WHAT TO PRODUCE: Quote the lines below exactly, from the one that holds "Bronzantai (964, 1607)" through the final line of the records, and only those.
*** DATASET
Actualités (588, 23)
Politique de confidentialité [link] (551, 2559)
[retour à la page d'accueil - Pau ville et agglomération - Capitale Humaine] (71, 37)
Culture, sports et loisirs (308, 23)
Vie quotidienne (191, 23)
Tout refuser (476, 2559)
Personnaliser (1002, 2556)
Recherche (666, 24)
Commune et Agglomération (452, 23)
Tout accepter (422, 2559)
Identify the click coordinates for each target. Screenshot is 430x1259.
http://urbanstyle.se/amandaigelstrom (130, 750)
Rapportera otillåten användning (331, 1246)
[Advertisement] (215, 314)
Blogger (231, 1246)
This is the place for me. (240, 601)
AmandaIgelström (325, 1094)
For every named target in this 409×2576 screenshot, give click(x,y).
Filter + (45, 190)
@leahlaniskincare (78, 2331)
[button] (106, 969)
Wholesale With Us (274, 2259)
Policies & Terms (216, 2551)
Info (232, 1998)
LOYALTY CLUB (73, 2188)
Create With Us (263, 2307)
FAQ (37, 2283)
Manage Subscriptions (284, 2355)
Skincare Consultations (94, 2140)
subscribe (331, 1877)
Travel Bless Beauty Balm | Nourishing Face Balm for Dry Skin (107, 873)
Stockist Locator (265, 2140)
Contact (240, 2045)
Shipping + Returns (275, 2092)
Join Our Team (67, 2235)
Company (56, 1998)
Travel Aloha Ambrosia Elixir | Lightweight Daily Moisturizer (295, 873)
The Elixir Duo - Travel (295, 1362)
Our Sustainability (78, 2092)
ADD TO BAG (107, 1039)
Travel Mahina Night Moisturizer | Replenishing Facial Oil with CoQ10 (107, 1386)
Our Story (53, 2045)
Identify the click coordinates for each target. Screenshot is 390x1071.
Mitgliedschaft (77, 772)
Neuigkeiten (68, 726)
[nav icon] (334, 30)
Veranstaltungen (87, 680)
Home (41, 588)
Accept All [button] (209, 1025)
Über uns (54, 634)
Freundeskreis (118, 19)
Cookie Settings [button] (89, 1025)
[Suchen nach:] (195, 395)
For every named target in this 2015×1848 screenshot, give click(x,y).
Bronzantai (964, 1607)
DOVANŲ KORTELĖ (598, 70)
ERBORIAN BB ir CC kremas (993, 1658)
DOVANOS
******
ANSWER BELOW:
Bronzantai (964, 1607)
DOVANŲ KORTELĖ (598, 70)
ERBORIAN BB ir CC kremas (993, 1658)
DOVANOS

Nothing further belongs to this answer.